For the first time in more than 50 years Los Angeles’s J. Paul Getty Museum is displaying ten of the remaining pages from Códice Maya de México, the oldest surviving book of the Americas. Dating to circa 1100 CE, the Mayan Codex is said to have been painted by a single artist, recording the movements of the planet Venus over the course of 584 days.
The Mayan Codex, on special loan from Mexico City’s National Library of Anthropology and History, has rarely been displayed to the public.
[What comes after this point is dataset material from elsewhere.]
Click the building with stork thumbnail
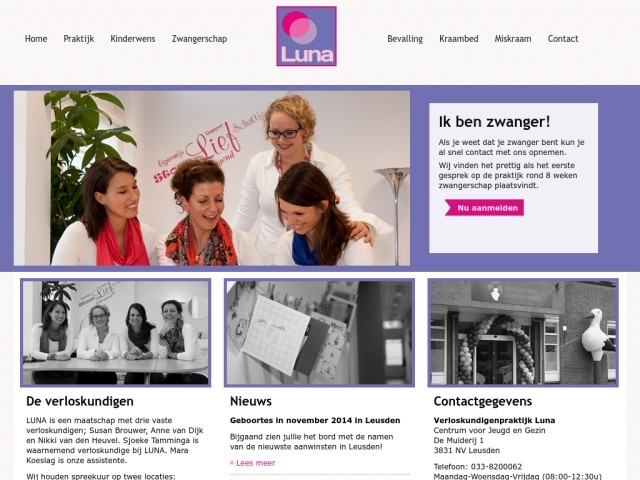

In a post from the Getty’s website, Timothy Potts, the museum’s director, emphasizes that the Getty is “extremely fortunate and grateful” for the privilege of exhibiting the remaining pages.
The Getty Museum’s intent for the exhibition of the codex is to highlight the sophisticated chronological manner in which the Mayan civilization translated and transcribed the cosmos over 900 years ago.
The four Mayan Codices, including the Codex on display at the Getty, are the only known remaining books that survived Spanish Franciscan Bishop Diego De Landa’s order to burn and destroy all Maya manuscripts and cult images during the Spanish Inquisition of Yucatán in July of 1562. De Landa was determined to eradicate any roots of Maya spirituality, specifically ritualistic human sacrifice, that conflicted with Spain’s goals of mass Indigenous conversion to Roman Catholicism.
Incredible stuff, isn’t it?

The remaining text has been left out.